* GIVEN DATA:
========

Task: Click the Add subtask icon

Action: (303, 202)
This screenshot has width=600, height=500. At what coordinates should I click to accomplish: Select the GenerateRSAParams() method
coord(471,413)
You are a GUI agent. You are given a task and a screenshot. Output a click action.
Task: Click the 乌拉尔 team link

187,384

========

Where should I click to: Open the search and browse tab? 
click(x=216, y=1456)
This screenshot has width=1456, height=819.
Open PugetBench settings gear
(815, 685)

========

Filter the data above and copy out every line that contains the word "should".

* PROBLEM SOLUTION:
This screenshot has width=600, height=500. At what coordinates should I click to accomplish: Select the GenerateRSAParams() method
Where should I click to: Open the search and browse tab? 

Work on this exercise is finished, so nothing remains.